Search code examples
python-3.xtsharkpyshark

read domain name from pcapng file


I want to extract the domain name from DNS packets (request/response) from .pcapng file. the following code what I used

def extract_domain_name(pkt):
     try:
        if pkt.dns.qry_name:
            #print (pkt.ip.src, pkt.dns.qry_name)
            return pkt.dns.qry_name
     except AttributeError as e:
        #ignore packets that aren't DNS Request
        pass
     try:
        if pkt.dns.resp_name:
            print (pkt.ip.src, pkt.dns.resp_name)
            return pkt.dns.resp_name
     except AttributeError as e:
        #ignore packets that aren't DNS Response
        pass
        

def process_pcapng_file(filename):
    # Open the pcapng file
    cap = pyshark.FileCapture(filename)

    # Extract the domain names from the DNS packets
    domains = set()
    for pkt in cap:
        #print (pkt)
        if 'DNS' in pkt:
            #domain = pkt.dns.qry_name
            domain = extract_domain_name(pkt)
            if domain is not None:
                domains.add(domain)

it only extract the domain name from query packets not from query and response. what could the problem? However,

I tried to use if pkt.dns.resp_name: without try: and I got AttributeError


Solution

  • Thanks for posting the sample capture; that helps.

    I think the reason your code works for me but not for you is that in your sample capture, the only replies are SERVFAIL messages:

    $ tcpdump -nn -r sample.pcap port domain | awk '{print $7}' | sort | uniq -c
      38365 A?
      38393 ServFail
    

    It looks like for SERVFAIL messages, pkt.dns will not have a resp_name attribute.

    it only extract the domain name from query packets not from query and response

    Just to be explicit: in your sample capture, there are no valid query responses, so pkt.dns.resp_name is never defined.

    There are a couple of things to think about here:

    1. If your logic is effectively:

      if pkt.dns.qry_name:
        return pkt.dns.qry_name
      if pkt.dns.resp_name:
        return pkt.dns.resp_name
      

      You will never reach the second if statement because a query response also includes the original query (so you will always return pkt.dns.qry_name).

    2. Do you really care about resp_name? In all cases, either pkt.dns.resp_name will match pkt.dns.qry_name, or it won't exist.

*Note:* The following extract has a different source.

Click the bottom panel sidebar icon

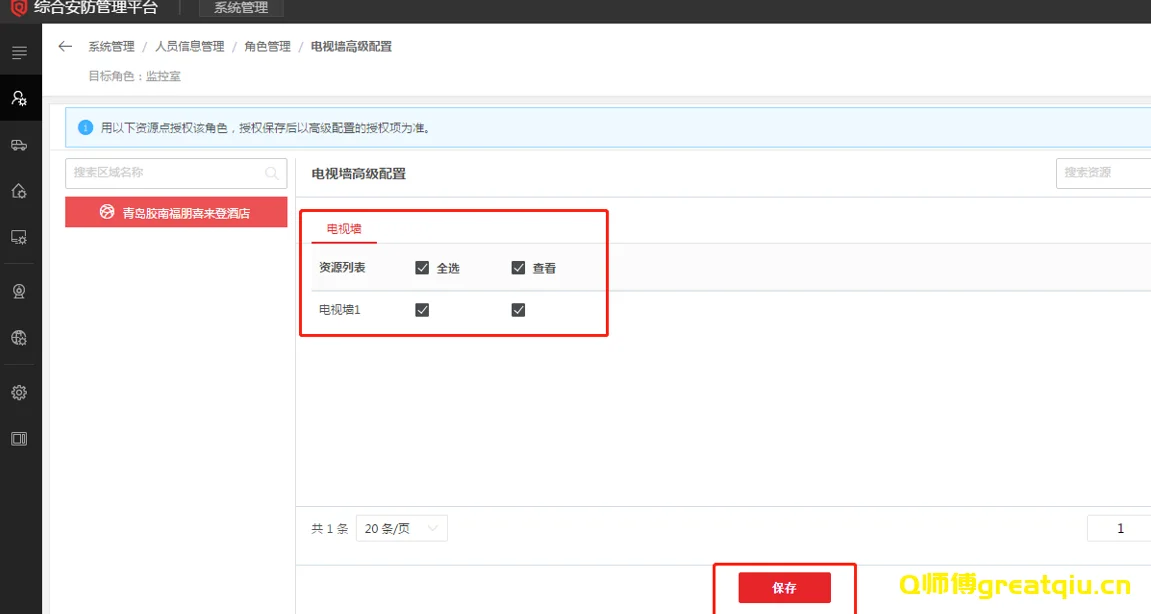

    It seems to me you could simplify your code to:

    def process_pcapng_file(filename):
        cap = pyshark.FileCapture(filename)
    
        return set(
            pkt.dns.qry_name
            for pkt in cap
            if pkt.highest_layer == "DNS" and pkt.dns.qry_name
        )
    

    But if you want to use your existing extract_domain_name function, you'll need to reverse the checks for resp_name and qry_name:

    def extract_domain_name(pkt):
        try:
            if pkt.dns.resp_name:
                return pkt.dns.resp_name
        except AttributeError:
            pass
    
        try:
            if pkt.dns.qry_name:
                return pkt.dns.qry_name
        except AttributeError:
            pass
    

    You can make that a little shorter by replacing the exception handling with hasattr:

    def extract_domain_name(pkt):
        if hasattr(pkt.dns, "resp_name") and pkt.dns.resp_name:
            return pkt.dns.resp_name
    
        if hasattr(pkt.dns, "qry_name") and pkt.dns.qry_name:
            return pkt.dns.qry_name